Text provided:
First Steps Guide

1. First Boot

1.1. Running qlustar-initial-config

After the server has booted the newly installed Qlustar OS, log in as root and start the post-install configuration process by running the command

0 root@cl-head ~ #
/usr/sbin/qlustar-initial-config

This will first thoroughly check your network connectivity and then complete the installation by executing the remaining configuration steps as detailed below. During the package update process, you might be asked whether to keep locally modified configuration files. In this case always choose the option

keep the local version currently installed.

Remaining configuration steps run-through

If your chosen hostname can’t be resolved via DNS, you will see a non-fatal error message reminding you that the hostname should be registered in some (external) name service (typically DNS).

  1. Cluster name

    Name the cluster

    First, you will be asked for the name of the new cluster. This can be any string and is used in some places like the slurm or ganglia configuration.

  2. LDAP Setup

    Setting up LDAP

    Next is the setup of the LDAP infrastructure. Just enter the LDAP admin password when asked for it.

  3. Configuring ssh

    Creating an SSH key

    An ssh key for the root user is generated next. You can enter an optional pass-phrase for it. This key, will be used to enable login by root on the head-node to any net-boot node of the cluster without specifying a password.

    Be aware, that having a non-empty pass-phrase means, that you will have to specify it any time you try to ssh to another host in the cluster. If you don’t want that, work without a pass-phrase.

What you need to do:
**a.** Answer these questions from the Qlustar first steps guide:
(i) What command starts the post-install configuration?
(ii) Which option should be chosen if the package update asks whether to keep locally modified configuration files?
(iii) Where is the cluster name used?
**b.** Please carry on the Qlustar first steps guide from the point where it stops.
The word and item position data is not needed for any of this.

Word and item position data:
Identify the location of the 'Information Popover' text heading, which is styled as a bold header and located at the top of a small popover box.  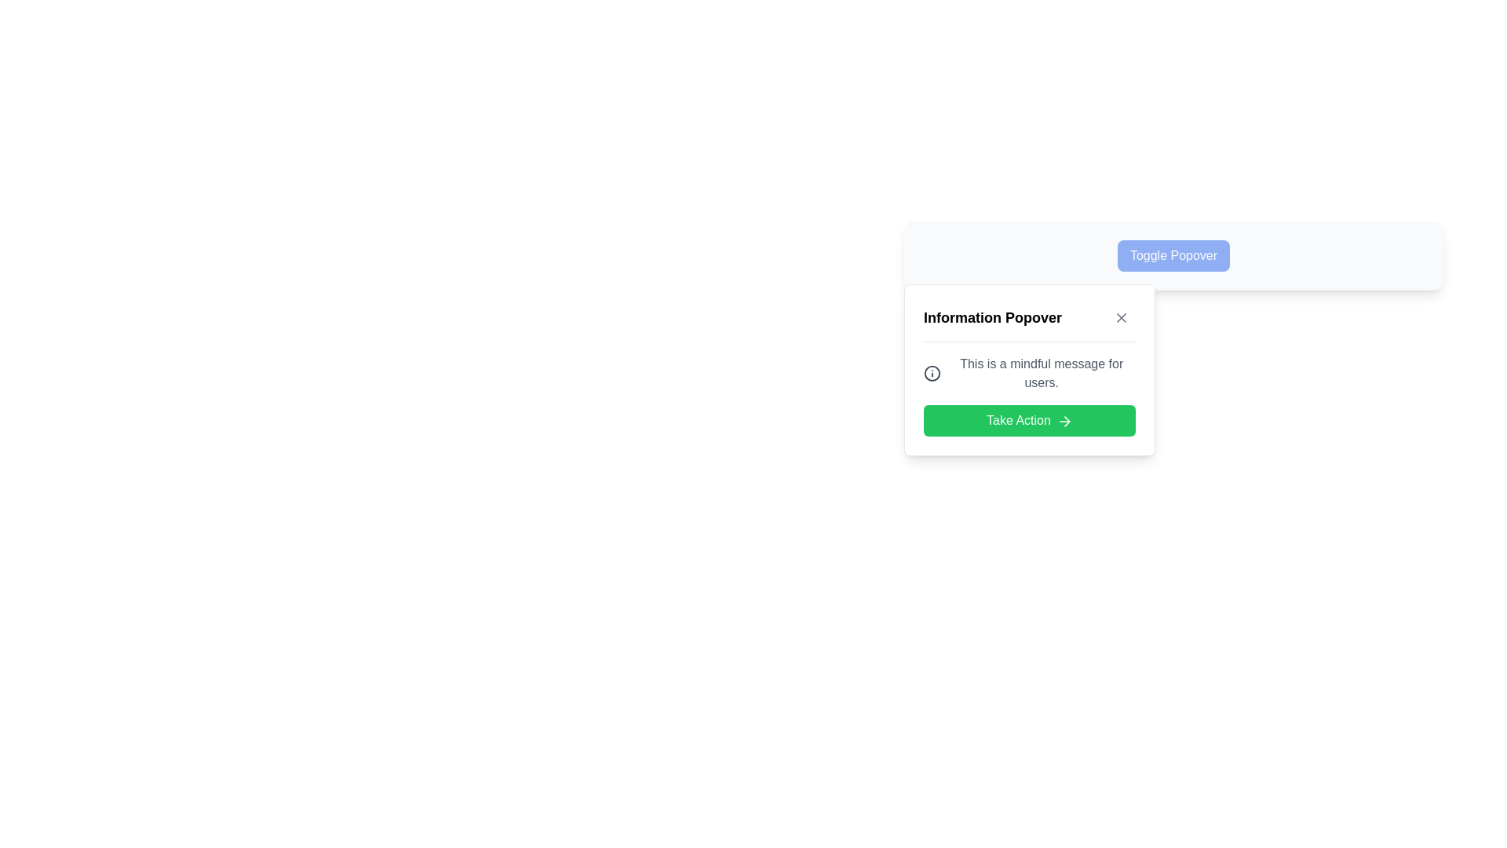
(1029, 322).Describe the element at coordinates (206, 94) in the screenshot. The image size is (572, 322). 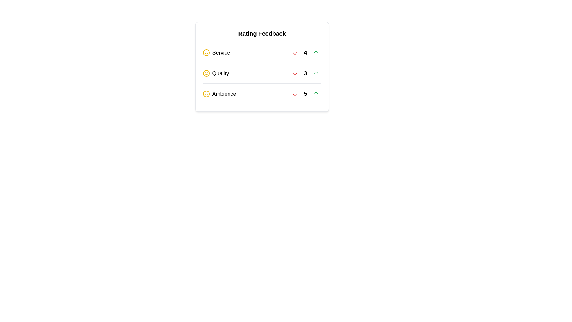
I see `the yellow smiley face icon representing positive sentiment, located in the third row of the 'Rating Feedback' list, to the left of 'Ambience'` at that location.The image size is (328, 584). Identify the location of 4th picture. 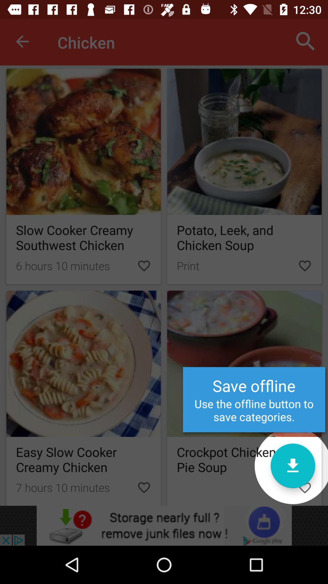
(84, 398).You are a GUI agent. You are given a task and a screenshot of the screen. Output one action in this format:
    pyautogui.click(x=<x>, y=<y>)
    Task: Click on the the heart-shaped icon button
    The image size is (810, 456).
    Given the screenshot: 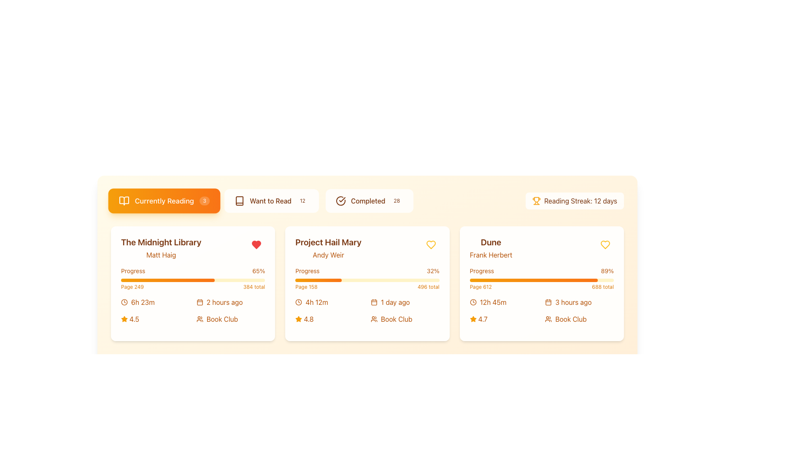 What is the action you would take?
    pyautogui.click(x=605, y=244)
    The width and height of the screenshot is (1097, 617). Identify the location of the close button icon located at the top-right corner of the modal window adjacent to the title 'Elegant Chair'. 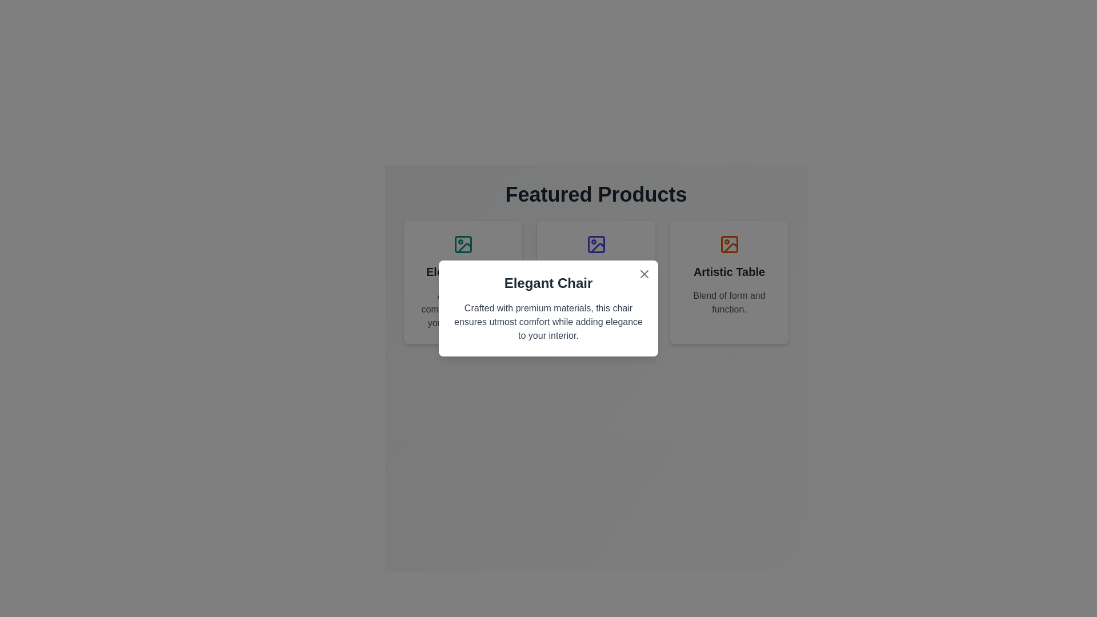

Written responses:
**a.**
(i) /usr/sbin/qlustar-initial-config
(ii) Keep the local version currently installed.
(iii) In some places like the slurm or ganglia configuration.

**b.**
  4. Configuring Nagios

    Setting the Nagios password

    The configuration of Nagios requires you to choose a password for the Nagios admin account. Please type in the password twice.

  5. Configuring QluMan

    Bootstrapping QluMan

    QluMan, the Qlustar management framework, requires a mysql (mariaDB) database. You will be asked for the password of the QluMan DB user next. After entering it, the QluMan database and configuration settings will be initialized. This can take a while, since a number of OS images and chroots (see Adding Software) will be generated during this step.

  6. Configuring Slurm

    Setting the Slurm DB password

    If HPC was selected as a package bundle during installation, slurm is installed as the cluster resource manager. Its configuration requires the generation of a munge key and the specification of a password for the slurm mysql account. Enter the chosen password twice when asked for it.

    The slurm database daemon (slurmdbd) is also being configured by this process. Hence, you will be ready to take full advantage of the accounting features of slurm.

  7. Setting up requirements for Qlustar spack

    Setting up requirements for Qlustar spack

    At this stage a directory /apps/local/spack is created with customized access permissions to be used as the base path for software packages created via the HPC software packet manager spack. A special user and group softadm are added for the management of this cluster-central spack package repository. Any additional user who is a member of the group softadm will have permissions to manage the spack repo as well. The idea is to allow sharing the management of a central HPC software store between a group of administrators.

  8. Configuring the virtual Demo Cluster

    Setting up the virtual demo cluster

    If you have chosen to setup some virtual demo nodes during installation, you will be asked for the user name of a test account that can be used to explore the cluster. Remember its password as printed on the screen.

  9. Setting the MariaDB root password

    To conclude the configuration procedure, you will be asked to set the password for the MariaDB/MySQL root account. Setting a password here is important. It prevents unauthorized access to the Qlustar or other databases on your head-node.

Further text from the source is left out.